Amarillo is a proprietary variety grown exclusively by Virgil Gamache Farms in the Yakima Valley, a single-source hop that is subject to availability constraints when commercial brewery demand exceeds the farm’s production capacity. In years with strong commercial demand (which has been most years since the NEIPA boom of the mid-2010s), homebrew-allocation Amarillo can sell out by mid-winter, leaving homebrewers without access for 6–8 months until the next harvest.

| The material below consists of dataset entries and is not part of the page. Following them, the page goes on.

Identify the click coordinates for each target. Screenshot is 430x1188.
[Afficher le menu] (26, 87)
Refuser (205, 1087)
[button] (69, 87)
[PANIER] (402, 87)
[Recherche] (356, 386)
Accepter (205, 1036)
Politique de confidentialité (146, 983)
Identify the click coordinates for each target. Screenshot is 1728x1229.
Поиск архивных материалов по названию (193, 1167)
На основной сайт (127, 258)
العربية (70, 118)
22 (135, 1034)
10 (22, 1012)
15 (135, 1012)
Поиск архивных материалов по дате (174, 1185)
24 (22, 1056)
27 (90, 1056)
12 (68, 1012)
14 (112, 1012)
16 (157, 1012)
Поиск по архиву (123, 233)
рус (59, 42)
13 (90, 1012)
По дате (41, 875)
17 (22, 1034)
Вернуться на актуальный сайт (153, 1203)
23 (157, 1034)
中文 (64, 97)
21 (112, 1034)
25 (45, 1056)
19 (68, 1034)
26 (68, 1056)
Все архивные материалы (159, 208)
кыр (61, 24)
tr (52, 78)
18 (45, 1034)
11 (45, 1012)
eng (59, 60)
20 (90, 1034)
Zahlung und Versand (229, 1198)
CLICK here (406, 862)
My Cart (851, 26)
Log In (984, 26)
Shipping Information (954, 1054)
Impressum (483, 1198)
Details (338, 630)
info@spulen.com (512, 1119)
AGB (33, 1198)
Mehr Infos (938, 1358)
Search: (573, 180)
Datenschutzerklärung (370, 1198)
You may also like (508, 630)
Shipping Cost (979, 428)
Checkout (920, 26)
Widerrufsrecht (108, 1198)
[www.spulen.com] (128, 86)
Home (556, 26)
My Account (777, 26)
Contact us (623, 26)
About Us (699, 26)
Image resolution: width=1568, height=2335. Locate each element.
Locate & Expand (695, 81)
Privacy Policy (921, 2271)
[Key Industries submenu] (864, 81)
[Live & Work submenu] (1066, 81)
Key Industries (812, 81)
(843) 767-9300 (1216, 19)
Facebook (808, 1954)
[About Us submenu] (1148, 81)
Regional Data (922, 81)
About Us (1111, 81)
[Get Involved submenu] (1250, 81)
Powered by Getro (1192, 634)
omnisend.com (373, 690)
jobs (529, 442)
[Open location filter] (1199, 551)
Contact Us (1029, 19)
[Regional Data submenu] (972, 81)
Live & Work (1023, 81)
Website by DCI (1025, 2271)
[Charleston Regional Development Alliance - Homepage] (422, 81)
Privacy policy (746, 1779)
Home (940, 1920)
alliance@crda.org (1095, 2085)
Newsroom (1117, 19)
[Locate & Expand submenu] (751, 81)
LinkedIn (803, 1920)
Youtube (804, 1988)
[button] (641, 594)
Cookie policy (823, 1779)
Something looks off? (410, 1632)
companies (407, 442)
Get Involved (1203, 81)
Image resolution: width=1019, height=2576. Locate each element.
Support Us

Practical substitution hierarchy for a single-hop Amarillo pale ale: (1) Azacca, most similar orange-tangerine direction with slightly less intensity and more mango character; adjust to the same weight. (2) Mandarina Bavaria, tangerine-orange citrus in the same direction but softer, with German terroir softness; same weight substitution. (3) Citra at 60–70% of the Amarillo weight, Citra’s citrus intensity is higher, so reduce weight to prevent the beer from reading as aggressively tropical rather than smoothly citrus. None of these perfectly replicate Amarillo’s specific combination of orange-citrus intensity and the slightly floral character from its high geraniol-to-myrcene ratio. If you brew the recipe specifically to study Amarillo, buy fresh-crop Amarillo when available in September-October and freeze in sealed bags for year-round brewing.